-g, -ng, -s endings in American English

mjd   Tuesday, May 18, 2004, 17:18 GMT
Hmm...I used to work with some people from Michigan and they'd pronounce them the same...Difficult thing to pin down, this caught/cot issue.
Ryan   Tuesday, May 18, 2004, 22:49 GMT
You weren't listening closely enough, mjd. The northern midwest American dialect is marked by a vowel shift, in which the /a:/ sound is moved up in the mouth, so that a word like "pop" sounds exaggeratedly like /paaap/. A word like "caught" sounds like how other Americans say "cot." The "pop" shift is more likely to be present than the "caught" shift, but this still makes the vowels quite distinct. Google "Northern Cities Vowel shift" and you'll see what I'm talking about.

The first few maps on this page will show you exactly where the vowel is merged and where it is not based upon actual linguistic data.

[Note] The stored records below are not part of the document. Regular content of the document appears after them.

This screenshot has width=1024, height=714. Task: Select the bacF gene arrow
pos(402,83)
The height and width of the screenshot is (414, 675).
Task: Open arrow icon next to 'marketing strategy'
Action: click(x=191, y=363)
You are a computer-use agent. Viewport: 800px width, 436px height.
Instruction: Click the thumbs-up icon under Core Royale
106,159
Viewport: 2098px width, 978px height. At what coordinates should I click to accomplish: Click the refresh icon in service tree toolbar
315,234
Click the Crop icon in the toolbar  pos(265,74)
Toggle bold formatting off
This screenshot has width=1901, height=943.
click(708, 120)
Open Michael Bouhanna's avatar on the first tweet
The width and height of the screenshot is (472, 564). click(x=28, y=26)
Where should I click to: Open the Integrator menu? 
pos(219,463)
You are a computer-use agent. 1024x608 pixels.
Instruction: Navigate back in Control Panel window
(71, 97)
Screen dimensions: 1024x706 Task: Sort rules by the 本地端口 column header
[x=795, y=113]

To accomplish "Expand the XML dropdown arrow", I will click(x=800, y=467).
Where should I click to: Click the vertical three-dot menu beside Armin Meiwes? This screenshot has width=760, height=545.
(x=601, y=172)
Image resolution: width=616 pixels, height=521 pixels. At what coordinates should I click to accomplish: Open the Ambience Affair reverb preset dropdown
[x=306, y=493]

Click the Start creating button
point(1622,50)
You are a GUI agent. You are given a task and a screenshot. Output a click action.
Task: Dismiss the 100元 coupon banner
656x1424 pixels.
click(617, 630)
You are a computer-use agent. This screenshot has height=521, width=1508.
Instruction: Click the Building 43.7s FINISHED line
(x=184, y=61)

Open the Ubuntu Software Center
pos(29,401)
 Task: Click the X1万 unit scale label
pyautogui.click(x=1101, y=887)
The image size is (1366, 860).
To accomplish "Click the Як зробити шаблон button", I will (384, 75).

Ben   Tuesday, May 18, 2004, 22:58 GMT
Only NORTHERN New England has the caught/cot merger thing. In Southern New England (Connecticut, Rhode Island, and Southeastern Mass) they're pronounced differently.
Ryan   Wednesday, May 19, 2004, 15:54 GMT
Oh, and I also some Michiganders do merge the vowels, but they are all Yoopers. The Upper Peninsula might as well be a different state.
Ryan   Wednesday, May 19, 2004, 15:56 GMT
Oops, please delete that "I."
Ben   Wednesday, May 19, 2004, 16:11 GMT
Unless I'm mistaken, I think some Northern English accents merge the vowels as well.
Jim   Friday, May 21, 2004, 05:22 GMT
Cloth = /kloth/ verses /klo:th/ verses /kla:th/

How about these:


off cough trough
soft croft oft
often soften lofty
Australia Austria Austen Austin
cost frost lost
cross across loss floss toss fosse doss
broth froth


boss gloss joss moss Ross
accost glossy foster Boston Gloucester sausage
long strong wrong gong song thong tongs throng
coffee coffer coffin offer officer

How do you pronounce them? Are lists A and B any different? Of course, being an Aussie, I pronounce all of those "o"s and "au"s (and the "ouce" in "Gloucester" ... I suppose) as /o/.

This list I pilfer from Max Wheeler.